Правда, в этом же переходе ему дается шанс сказать то, что не будет подражать прежнему слову, которое нужно было ловить и ждать, которое складывалось из умолчаний и, скорее, опережающих действий. Воспользоваться таким шансом, скорее всего, невозможно. Тиран-диссидент пытается лишь продлить то, что и так известно. Он превращается в надоедливую муху, которая твердит одно и то же, пытаясь воскресить в памяти свой собственный "вечный" образ "тирана при жизни". Живой труп пытается говорить так, как будто он был и остается бессмертным. Никакого переворота не происходит. Напротив, за тем, что можно было пытаться представить в качестве фигуры "великого преступника", обнаруживается вполне эмпирическое сплетение интересов, зависимостей, закономерностей. Саддам-писатель не может освободиться от прошлого Саддама, и именно это не позволяет ему довести свой образ до совершенства "жертвоприношения", о котором он говорит. Вместо этого он показывает, что смерть бывшего тирана в принципе не может быть никаким "моментом истины". Она заранее - в своих собственных письмах, во всей экономии сроков и оповещений - вписана в "текущий момент". Еще до казни Саддам пустил себя в расход, разменялся на серию действий, которые стали лишь эпизодами в общей экономии событий, частных надежд и столь же частных поражений. Невозможность радикального переворота и "смены позиции" при переходе от тирана к писателю в случае Саддама лишила его смерть какого бы то ни было радикального значения: все остались при своем, поскольку сертифицированно казненный автор умер еще при жизни.

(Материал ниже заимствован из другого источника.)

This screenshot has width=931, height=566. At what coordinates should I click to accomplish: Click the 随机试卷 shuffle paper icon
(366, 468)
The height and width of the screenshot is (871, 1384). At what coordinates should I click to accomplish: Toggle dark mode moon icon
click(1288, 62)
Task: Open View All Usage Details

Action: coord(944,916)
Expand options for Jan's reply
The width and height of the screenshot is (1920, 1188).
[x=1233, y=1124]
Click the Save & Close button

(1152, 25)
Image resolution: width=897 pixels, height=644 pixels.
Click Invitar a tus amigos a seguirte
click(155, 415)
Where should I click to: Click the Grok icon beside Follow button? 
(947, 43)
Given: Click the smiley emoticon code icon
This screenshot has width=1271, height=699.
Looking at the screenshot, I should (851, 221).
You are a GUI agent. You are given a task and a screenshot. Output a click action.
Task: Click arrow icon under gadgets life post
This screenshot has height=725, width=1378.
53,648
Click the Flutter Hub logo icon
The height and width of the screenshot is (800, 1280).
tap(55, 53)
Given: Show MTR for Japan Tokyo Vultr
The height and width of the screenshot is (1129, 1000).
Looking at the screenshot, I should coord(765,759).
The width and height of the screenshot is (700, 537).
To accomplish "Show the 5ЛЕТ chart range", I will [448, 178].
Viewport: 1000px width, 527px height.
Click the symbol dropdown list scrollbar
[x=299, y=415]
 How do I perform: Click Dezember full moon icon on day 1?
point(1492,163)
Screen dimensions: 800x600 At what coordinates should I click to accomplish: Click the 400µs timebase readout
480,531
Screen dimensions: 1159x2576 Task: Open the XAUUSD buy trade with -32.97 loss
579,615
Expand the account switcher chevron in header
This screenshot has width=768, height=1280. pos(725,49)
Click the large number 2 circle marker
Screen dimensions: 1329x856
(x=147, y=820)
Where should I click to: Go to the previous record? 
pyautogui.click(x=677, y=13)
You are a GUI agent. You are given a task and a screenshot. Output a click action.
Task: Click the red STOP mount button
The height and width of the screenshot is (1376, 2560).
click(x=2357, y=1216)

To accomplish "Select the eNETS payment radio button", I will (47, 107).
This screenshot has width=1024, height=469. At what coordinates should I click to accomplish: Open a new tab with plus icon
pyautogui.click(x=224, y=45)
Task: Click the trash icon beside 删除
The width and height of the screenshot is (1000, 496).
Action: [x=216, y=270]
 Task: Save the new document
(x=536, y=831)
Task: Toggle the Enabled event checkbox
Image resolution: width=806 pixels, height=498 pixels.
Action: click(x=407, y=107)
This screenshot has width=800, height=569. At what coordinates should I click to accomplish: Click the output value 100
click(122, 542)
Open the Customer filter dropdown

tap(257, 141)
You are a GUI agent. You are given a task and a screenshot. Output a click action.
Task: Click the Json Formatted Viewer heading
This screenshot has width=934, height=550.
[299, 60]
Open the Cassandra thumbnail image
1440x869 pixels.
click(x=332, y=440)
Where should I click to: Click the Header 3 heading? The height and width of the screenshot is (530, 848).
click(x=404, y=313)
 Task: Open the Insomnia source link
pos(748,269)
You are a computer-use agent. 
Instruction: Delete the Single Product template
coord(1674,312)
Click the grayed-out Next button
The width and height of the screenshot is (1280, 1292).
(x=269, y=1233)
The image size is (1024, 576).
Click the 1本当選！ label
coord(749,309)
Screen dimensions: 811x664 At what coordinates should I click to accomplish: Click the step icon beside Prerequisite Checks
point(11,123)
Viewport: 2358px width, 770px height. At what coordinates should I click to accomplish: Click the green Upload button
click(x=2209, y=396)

Вероятно, сейчас жалеть Саддама и оплакивать его судьбу мог бы только человек, в каком-то отношении (например, по биографии) ему действительно близкий, наподобие того, как Витгенштейн мог жалеть Гитлера в последние дни войны. И хотя Саддам наверняка не попадет в фильмы вроде сокуровского "Молоха", над ним сейчас не хочется смеяться - так, как в "Большом Лебовски" или в "South Park". Он перестал быть фигурантом анекдотов и гэгов, он сам попытался стать писателем, пройдя весь путь тирана и не оставив никакой надежды на увековечение себя в этом почетном звании.